I use a dibber to make holes and then just drop the beans in. I don't try to get them a particular way up, just throw them in any old how, it doesn't seem to make a difference. It's the variety that's all important - I used to use Aquadulce Claudia, and got 80-90% germination. A couple of years ago I switched to Superaquadulce, which was reputed to have better germination in colder, wetter soils, and now I get 99.9% germination.

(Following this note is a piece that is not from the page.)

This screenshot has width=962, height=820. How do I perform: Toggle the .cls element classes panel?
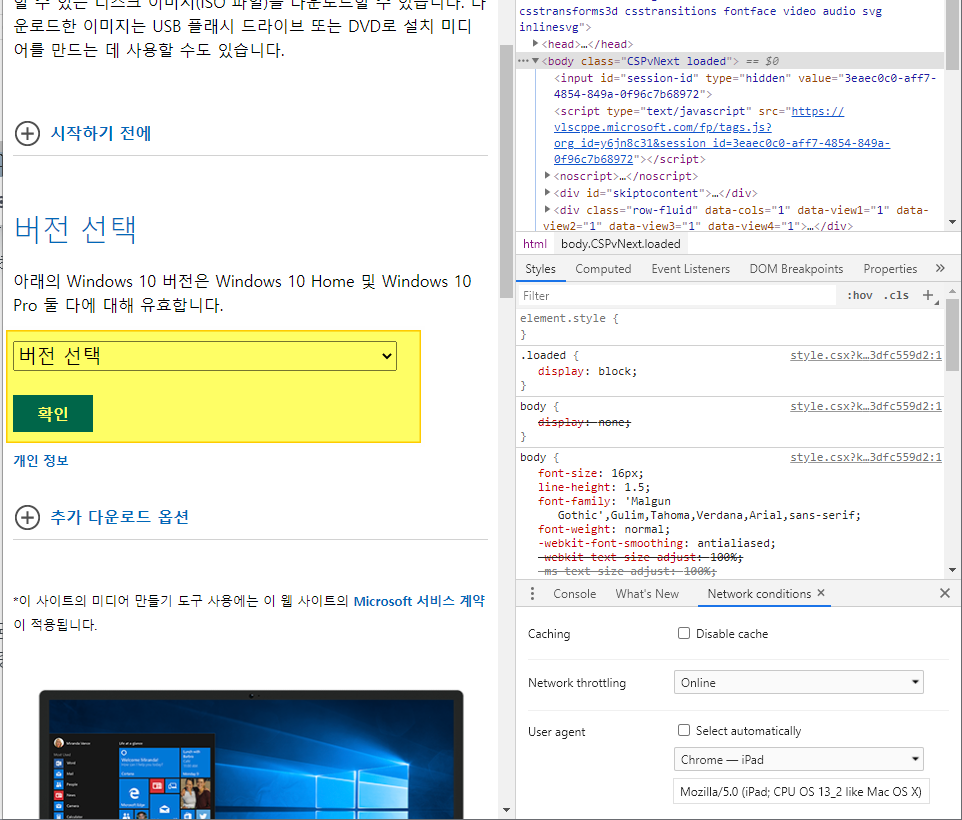pyautogui.click(x=896, y=295)
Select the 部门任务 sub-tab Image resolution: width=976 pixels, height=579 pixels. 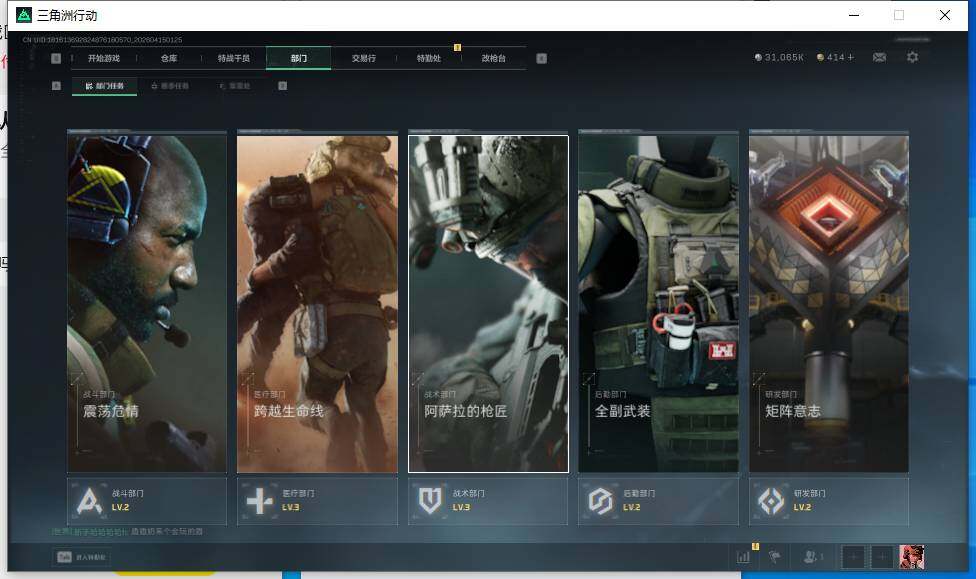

I sowed two double rows of these, with the seeds 15cm apart and the double row spaced about 60cm apart. This means I can reach all the plants from the edge of the bed without standing on the soil, but will also have a path down the middle for later in the year to make weeding and harvesting easier. I grow them under a cloche for as long as I can - normally until the soil becomes a bit too dry. But this year the soil is so very wet, I think they will be happy under here until they reach the top of the cloche and need more room. There's a bit of space left under the cloche at the end of the bed so I think I'll do an early sowing of peas in this warm soil soon.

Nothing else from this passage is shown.